Hockey describes himself as a natural introvert. His preferred party size is four people or fewer; at anything larger, he's reportedly been spotted coding on his Android phone. He's not networking. He's building.
That self-awareness - about his own temperament, about what he's good at and what he isn't - runs through his career decisions. He built Plaid's entire technical infrastructure. He left the fundraising and the pitching to Perret, who was better at it. At Column, he co-leads with Annie Robertson Hockey (they have since divorced; she remains a board director and major shareholder), bringing the same division of labor: find the right person, give them the actual responsibility, align their incentives correctly, and stay out of the way.
He's made 38+ angel investments, typically at $5,000 to $50,000 per check - angel scale, not institutional. The focus is almost always on fintech infrastructure, compliance tooling, or enterprise software. He is, predictably, not an LP in other funds. He controls what he can understand.
"I think companies can be built much more slowly than people think."- William Hockey
The Visa deal collapsed in 2021 because the government decided Plaid's acquisition would give Visa too much market power. Hockey learned something from that: government decisions operate on a different timescale and with different logic than business decisions.
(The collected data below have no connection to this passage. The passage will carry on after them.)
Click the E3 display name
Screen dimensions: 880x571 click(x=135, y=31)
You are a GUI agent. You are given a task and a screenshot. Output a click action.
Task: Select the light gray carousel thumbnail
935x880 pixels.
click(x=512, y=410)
You can build something genuinely excellent and watch a regulatory intervention unwind it in months.
Column's approach - owning a national bank charter, operating under direct Federal Reserve oversight, building correspondent banking relationships globally - is a different bet. It's harder to compete with and harder to regulate away. The regulatory heft that makes banking frustrating for everyone else is, for Column, a moat.
The company that powers Mercury, Brex, Ramp, and Bilt doesn't need to be a household name. The farmer's grandson who learned to weld before he learned to code understood that the most important infrastructure is usually invisible. He built Plaid that way. He's building Column the same way.
Petrified of being bored. Not interested in early retirement. Currently defending the dollar and dreaming of the eastern Sierras.
"So I grew up on a farm out here in central California, and I grew up building everything."
"I'm petrified of being bored."
"What really pushes me is when I see all of these developers creating businesses off of what we do."
"I think everybody's vain. Anybody that tells you that they don't need that - they're lying to your face."
"It's all about how long can you do that and can you do that in the shadows?"
"American power is important to world safety."